→ YOUR ASSIGNMENT
Go over the entries below line by line, copying each one that contains the word "item".

→ EXCERPTED DATA
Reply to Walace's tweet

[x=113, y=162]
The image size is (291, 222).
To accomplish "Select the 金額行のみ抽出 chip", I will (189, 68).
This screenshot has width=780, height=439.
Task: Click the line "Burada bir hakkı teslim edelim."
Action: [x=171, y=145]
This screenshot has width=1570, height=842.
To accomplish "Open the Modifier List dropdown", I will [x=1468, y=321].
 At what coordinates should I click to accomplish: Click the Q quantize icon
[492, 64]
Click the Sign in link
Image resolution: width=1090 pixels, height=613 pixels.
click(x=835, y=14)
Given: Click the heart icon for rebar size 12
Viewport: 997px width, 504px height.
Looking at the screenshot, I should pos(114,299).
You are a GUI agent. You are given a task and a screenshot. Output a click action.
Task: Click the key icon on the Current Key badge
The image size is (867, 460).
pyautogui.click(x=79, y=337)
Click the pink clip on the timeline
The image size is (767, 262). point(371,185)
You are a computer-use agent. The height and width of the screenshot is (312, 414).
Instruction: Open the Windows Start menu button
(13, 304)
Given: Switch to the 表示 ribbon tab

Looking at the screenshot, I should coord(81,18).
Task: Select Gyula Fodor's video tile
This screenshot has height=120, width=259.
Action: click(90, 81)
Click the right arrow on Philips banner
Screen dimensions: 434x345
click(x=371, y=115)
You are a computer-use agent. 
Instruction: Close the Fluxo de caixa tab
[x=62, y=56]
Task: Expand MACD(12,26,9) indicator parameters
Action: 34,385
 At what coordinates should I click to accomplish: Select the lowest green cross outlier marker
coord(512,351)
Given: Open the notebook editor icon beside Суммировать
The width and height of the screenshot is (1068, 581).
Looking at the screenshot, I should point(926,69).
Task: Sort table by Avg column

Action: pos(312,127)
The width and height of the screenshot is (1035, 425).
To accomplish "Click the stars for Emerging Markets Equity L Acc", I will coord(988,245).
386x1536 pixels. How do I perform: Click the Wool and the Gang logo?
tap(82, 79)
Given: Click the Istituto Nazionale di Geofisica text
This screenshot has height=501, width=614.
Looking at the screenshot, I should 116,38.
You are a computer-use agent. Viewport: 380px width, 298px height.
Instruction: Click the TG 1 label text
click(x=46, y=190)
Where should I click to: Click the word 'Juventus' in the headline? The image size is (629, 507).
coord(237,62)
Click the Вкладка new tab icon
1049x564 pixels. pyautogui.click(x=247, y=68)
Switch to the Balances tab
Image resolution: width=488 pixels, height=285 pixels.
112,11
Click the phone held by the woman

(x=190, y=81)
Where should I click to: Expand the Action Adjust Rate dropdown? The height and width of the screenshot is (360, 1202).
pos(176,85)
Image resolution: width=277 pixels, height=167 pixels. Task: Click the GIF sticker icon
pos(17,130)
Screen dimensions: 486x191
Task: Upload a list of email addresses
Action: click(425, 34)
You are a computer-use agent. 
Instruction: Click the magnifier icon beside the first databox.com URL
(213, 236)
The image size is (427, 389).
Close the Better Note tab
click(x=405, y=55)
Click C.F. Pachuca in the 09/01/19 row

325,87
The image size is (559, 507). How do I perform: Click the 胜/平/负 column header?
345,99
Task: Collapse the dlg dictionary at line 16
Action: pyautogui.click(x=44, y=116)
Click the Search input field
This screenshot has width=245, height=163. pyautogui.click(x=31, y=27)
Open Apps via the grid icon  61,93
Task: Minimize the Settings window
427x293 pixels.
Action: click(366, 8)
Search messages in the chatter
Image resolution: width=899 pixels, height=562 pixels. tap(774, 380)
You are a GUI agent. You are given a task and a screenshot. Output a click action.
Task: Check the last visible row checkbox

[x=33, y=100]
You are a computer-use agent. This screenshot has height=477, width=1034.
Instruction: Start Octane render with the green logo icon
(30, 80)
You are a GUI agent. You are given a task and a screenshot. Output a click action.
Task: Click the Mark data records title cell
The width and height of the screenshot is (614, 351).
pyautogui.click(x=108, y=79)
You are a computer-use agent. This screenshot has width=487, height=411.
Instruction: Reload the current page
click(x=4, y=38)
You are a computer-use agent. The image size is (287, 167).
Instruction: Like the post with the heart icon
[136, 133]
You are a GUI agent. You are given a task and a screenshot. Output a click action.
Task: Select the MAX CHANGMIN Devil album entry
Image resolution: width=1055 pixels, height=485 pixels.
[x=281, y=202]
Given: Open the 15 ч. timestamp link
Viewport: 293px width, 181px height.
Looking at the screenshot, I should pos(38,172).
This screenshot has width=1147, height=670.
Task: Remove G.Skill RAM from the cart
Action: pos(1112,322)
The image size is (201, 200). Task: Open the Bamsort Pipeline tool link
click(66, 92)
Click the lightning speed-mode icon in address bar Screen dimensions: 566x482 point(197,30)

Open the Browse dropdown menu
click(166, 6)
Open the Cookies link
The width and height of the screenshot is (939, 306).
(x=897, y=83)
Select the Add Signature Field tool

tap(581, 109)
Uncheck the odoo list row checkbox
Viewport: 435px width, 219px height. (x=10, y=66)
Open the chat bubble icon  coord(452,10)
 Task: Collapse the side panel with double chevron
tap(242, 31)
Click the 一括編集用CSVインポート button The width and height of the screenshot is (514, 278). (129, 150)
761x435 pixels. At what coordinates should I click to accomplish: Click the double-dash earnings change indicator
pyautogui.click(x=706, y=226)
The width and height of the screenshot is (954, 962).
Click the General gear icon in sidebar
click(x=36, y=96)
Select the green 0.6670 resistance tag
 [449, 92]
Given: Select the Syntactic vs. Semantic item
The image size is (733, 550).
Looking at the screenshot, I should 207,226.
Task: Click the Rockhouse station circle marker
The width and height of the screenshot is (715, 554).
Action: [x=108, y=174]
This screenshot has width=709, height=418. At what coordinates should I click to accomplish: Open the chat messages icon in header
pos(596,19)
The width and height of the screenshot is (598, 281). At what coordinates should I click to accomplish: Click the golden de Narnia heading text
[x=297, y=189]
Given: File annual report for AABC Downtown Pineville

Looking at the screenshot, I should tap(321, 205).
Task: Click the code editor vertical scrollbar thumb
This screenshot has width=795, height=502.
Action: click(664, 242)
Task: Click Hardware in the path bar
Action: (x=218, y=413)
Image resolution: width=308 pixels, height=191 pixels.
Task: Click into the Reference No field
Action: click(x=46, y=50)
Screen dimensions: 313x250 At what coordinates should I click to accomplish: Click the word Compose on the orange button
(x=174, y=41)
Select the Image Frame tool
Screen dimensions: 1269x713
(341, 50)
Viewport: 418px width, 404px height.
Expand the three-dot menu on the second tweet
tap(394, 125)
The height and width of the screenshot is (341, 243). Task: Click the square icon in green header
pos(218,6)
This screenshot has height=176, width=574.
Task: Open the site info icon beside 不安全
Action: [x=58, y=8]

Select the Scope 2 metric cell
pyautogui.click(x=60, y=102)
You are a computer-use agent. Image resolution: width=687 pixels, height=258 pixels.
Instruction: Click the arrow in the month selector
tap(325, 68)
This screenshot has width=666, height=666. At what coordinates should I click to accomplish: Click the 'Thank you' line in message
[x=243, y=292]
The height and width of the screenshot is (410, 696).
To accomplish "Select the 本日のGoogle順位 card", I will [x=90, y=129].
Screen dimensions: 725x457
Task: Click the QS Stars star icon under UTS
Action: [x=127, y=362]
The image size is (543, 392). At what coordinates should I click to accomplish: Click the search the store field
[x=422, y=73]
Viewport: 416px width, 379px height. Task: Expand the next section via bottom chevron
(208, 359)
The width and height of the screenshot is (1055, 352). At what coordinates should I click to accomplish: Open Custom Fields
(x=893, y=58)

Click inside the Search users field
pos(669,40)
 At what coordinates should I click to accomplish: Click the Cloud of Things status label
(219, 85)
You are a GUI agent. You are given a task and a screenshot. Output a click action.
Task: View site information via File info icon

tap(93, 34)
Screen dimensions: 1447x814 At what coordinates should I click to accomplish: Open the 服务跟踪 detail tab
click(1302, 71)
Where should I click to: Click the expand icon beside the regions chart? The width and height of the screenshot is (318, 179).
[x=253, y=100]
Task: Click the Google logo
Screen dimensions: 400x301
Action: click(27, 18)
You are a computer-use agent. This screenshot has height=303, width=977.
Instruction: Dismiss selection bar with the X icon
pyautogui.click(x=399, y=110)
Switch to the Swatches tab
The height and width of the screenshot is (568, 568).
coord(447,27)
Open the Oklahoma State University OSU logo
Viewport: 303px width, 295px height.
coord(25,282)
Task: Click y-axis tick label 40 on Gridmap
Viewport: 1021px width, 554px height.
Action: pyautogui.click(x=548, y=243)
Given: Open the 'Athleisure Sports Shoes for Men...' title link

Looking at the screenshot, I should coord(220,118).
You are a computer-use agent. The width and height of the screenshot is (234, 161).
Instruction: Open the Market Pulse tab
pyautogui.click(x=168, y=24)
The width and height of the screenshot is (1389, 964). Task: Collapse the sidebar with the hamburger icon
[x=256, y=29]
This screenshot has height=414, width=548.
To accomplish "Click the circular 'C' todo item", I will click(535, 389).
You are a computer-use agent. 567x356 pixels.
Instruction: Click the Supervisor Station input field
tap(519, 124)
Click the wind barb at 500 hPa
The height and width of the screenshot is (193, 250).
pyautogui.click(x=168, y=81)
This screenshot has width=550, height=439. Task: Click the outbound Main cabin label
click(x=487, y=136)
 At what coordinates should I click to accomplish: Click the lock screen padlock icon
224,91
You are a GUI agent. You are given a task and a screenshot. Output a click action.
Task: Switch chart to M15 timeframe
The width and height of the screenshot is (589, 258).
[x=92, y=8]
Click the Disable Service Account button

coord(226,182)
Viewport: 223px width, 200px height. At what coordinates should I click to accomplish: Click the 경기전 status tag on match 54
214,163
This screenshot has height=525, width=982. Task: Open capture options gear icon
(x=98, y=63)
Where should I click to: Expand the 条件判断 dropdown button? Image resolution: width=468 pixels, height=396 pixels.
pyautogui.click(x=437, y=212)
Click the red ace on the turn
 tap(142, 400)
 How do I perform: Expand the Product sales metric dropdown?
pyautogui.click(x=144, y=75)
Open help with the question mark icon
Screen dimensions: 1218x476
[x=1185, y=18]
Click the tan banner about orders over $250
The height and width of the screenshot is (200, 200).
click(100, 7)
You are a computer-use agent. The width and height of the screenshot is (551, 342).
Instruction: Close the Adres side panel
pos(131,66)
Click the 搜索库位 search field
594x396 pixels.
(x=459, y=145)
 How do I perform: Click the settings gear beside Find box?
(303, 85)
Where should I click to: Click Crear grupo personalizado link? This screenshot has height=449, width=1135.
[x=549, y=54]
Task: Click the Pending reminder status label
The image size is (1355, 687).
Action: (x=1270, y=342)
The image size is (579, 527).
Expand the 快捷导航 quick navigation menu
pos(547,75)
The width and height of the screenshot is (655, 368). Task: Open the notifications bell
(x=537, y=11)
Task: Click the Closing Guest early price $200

→ WORKED SOLUTION
Given: Select the Syntactic vs. Semantic item
To accomplish "Click the circular 'C' todo item", I will click(535, 389).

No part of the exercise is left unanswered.